▸ **Given request**:
Reproduce the lines from the one containing "Screen dimensions: 1205x370" through the last line, inclusive, substituting "screen capture" for each occurrence of "screenshot" and leaving everything else unchanged.

─── Provided information ───

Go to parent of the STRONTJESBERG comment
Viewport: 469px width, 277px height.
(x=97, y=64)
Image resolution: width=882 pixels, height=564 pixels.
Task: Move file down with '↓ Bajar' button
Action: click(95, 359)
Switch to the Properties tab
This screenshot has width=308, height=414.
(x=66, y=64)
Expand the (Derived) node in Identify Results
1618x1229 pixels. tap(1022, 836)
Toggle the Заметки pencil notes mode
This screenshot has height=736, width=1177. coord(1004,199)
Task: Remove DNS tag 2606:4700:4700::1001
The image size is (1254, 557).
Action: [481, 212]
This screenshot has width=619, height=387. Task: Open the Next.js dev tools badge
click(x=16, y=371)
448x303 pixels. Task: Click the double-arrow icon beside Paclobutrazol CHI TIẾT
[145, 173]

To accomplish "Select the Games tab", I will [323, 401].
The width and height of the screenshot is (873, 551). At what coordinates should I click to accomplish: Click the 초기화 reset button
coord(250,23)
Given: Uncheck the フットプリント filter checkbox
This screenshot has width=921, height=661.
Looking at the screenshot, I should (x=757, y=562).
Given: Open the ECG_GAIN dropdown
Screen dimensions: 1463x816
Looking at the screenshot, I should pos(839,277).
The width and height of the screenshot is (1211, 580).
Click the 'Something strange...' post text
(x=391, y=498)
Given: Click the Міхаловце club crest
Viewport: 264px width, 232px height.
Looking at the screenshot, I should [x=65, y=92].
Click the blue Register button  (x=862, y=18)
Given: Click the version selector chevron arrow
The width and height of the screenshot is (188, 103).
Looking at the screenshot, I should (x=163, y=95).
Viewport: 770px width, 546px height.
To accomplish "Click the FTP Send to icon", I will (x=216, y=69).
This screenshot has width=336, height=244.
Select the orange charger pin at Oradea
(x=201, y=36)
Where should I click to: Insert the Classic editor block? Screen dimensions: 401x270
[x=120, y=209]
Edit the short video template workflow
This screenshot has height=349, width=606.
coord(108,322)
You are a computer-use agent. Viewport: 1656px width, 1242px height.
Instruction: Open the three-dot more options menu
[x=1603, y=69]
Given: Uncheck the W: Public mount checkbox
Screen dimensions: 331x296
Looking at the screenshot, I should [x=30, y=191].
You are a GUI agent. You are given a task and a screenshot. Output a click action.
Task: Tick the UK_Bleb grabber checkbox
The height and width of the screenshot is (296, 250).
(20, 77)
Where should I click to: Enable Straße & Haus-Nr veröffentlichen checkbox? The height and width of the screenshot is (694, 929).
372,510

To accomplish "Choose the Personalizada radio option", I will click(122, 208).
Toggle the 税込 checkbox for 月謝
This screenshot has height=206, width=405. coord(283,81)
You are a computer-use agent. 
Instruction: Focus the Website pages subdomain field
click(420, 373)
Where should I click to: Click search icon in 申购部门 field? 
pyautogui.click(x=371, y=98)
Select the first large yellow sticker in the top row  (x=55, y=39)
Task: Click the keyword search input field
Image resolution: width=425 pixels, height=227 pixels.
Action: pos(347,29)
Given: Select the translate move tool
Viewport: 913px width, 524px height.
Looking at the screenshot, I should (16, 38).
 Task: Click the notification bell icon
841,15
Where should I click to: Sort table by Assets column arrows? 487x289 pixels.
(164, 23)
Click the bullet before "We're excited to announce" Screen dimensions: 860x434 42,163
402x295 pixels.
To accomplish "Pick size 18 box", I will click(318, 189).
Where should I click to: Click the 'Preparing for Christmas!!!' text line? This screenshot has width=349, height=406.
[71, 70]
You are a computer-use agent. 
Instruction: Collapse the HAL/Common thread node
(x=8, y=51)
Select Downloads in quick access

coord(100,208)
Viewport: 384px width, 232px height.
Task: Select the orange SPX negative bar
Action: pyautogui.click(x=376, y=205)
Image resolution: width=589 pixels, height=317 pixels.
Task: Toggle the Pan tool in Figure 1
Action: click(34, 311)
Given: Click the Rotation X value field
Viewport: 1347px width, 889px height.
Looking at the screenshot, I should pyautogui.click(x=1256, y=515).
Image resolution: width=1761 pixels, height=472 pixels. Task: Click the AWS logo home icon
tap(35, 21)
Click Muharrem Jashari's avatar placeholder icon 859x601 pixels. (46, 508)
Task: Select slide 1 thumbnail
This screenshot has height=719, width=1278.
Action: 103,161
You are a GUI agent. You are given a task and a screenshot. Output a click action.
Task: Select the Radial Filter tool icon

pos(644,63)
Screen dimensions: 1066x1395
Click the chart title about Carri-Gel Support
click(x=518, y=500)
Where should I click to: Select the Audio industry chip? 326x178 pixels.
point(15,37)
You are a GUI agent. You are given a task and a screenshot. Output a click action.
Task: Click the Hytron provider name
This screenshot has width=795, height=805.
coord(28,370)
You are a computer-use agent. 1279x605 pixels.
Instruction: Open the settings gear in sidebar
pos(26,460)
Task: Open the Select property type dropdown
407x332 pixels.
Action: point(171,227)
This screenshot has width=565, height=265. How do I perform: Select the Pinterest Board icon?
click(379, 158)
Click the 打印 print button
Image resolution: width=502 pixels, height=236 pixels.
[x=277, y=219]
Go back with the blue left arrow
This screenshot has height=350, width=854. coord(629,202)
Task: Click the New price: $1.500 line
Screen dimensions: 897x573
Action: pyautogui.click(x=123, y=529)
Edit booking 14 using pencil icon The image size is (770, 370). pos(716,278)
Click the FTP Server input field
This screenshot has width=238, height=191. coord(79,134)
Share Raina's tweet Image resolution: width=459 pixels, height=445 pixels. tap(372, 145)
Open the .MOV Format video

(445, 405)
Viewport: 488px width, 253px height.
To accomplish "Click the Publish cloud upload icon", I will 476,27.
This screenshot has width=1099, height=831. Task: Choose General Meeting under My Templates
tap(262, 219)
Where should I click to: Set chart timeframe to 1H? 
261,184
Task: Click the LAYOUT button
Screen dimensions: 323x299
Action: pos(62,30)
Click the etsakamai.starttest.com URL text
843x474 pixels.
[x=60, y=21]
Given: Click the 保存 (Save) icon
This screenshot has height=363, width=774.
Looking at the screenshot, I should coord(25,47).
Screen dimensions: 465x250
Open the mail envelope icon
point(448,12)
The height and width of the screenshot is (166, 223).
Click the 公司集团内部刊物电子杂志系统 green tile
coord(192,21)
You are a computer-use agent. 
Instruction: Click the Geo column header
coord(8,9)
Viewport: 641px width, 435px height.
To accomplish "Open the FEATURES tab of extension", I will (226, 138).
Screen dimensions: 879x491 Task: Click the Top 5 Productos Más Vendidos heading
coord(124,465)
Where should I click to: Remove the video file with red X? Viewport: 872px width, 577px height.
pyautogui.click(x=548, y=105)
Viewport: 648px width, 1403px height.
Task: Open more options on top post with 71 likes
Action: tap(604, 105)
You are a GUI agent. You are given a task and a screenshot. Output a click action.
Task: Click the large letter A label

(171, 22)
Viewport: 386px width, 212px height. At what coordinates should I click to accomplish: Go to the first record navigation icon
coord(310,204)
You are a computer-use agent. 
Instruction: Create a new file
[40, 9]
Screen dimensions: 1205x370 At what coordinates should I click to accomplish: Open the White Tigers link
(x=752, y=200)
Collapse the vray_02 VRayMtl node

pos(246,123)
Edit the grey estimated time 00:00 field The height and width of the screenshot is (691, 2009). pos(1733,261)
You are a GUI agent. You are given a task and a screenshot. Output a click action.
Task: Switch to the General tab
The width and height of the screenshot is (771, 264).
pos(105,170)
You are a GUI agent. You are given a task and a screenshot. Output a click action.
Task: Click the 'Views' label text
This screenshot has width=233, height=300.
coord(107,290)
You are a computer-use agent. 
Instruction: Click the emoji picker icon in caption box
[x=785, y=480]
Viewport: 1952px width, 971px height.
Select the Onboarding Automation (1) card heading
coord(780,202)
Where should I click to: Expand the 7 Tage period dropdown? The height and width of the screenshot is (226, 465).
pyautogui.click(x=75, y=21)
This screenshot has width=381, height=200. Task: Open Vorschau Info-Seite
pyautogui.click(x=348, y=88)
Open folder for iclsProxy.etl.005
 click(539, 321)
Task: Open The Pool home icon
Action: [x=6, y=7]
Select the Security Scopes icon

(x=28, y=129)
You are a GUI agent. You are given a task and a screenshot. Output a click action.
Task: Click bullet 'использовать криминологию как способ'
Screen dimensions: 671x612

───

▸ **Exercise answer**:
Screen dimensions: 1205x370 At what coordinates should I click to accomplish: Open the White Tigers link
(x=752, y=200)
Collapse the vray_02 VRayMtl node

pos(246,123)
Edit the grey estimated time 00:00 field The height and width of the screen capture is (691, 2009). pos(1733,261)
You are a GUI agent. You are given a task and a screen capture. Output a click action.
Task: Switch to the General tab
The width and height of the screen capture is (771, 264).
pos(105,170)
You are a GUI agent. You are given a task and a screen capture. Output a click action.
Task: Click the 'Views' label text
This screen capture has width=233, height=300.
coord(107,290)
You are a computer-use agent. 
Instruction: Click the emoji picker icon in caption box
[x=785, y=480]
Viewport: 1952px width, 971px height.
Select the Onboarding Automation (1) card heading
coord(780,202)
Where should I click to: Expand the 7 Tage period dropdown? The height and width of the screen capture is (226, 465).
pyautogui.click(x=75, y=21)
This screen capture has width=381, height=200. Task: Open Vorschau Info-Seite
pyautogui.click(x=348, y=88)
Open folder for iclsProxy.etl.005
 click(539, 321)
Task: Open The Pool home icon
Action: [x=6, y=7]
Select the Security Scopes icon

(x=28, y=129)
You are a GUI agent. You are given a task and a screen capture. Output a click action.
Task: Click bullet 'использовать криминологию как способ'
Screen dimensions: 671x612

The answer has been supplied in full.